___ LISTED RECORDS

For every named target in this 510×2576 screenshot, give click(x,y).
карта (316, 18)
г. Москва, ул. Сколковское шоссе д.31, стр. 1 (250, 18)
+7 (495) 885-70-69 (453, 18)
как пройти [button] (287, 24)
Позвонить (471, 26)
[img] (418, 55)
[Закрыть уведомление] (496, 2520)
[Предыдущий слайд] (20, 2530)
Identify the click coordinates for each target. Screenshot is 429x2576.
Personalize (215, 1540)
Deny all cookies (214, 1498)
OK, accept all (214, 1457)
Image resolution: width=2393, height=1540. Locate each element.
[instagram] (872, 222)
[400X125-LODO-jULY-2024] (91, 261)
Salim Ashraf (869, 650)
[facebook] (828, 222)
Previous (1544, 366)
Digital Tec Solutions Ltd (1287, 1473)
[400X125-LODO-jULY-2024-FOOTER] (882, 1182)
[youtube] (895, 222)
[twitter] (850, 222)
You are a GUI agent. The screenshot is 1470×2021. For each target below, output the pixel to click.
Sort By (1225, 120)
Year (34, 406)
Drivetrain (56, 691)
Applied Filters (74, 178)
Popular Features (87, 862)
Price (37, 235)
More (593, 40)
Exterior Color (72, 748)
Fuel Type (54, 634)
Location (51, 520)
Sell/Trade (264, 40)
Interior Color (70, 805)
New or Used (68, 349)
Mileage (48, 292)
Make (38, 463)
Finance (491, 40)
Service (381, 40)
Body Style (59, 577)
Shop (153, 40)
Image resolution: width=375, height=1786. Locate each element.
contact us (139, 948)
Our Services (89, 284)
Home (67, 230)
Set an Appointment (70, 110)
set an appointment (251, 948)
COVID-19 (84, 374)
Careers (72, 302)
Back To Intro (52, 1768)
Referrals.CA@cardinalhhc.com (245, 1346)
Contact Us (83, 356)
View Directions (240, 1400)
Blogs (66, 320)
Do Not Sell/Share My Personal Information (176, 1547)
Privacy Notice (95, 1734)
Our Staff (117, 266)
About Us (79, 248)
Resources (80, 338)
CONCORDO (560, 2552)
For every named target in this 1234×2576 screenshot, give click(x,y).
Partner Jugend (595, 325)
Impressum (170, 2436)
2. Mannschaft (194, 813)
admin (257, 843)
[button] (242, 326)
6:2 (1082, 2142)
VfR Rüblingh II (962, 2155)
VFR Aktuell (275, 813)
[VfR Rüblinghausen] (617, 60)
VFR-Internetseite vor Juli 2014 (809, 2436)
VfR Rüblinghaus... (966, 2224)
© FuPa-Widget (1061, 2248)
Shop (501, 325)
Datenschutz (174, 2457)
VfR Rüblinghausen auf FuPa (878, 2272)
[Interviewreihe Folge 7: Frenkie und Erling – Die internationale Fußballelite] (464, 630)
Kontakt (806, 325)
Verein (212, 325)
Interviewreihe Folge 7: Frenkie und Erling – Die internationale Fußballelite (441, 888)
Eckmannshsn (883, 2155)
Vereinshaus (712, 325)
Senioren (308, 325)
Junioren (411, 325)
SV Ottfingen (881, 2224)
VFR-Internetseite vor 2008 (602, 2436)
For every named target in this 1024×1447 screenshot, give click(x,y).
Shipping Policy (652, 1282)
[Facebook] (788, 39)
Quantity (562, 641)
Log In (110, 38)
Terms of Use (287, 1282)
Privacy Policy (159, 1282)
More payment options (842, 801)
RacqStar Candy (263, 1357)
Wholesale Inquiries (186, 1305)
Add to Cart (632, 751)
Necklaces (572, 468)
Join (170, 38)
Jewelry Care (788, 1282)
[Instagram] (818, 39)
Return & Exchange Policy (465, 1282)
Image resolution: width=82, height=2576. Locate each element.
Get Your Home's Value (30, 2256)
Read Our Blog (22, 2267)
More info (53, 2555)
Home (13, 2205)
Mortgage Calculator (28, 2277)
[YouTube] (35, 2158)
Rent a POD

______

Would you please repeat exactly the lines above, starting at the line with "Shipping Policy (652, 1282)" and stopping at the line with "[YouTube] (35, 2158)", both included?

Shipping Policy (652, 1282)
[Facebook] (788, 39)
Quantity (562, 641)
Log In (110, 38)
Terms of Use (287, 1282)
Privacy Policy (159, 1282)
More payment options (842, 801)
RacqStar Candy (263, 1357)
Wholesale Inquiries (186, 1305)
Add to Cart (632, 751)
Necklaces (572, 468)
Join (170, 38)
Jewelry Care (788, 1282)
[Instagram] (818, 39)
Return & Exchange Policy (465, 1282)
Image resolution: width=82, height=2576. Locate each element.
Get Your Home's Value (30, 2256)
Read Our Blog (22, 2267)
More info (53, 2555)
Home (13, 2205)
Mortgage Calculator (28, 2277)
[YouTube] (35, 2158)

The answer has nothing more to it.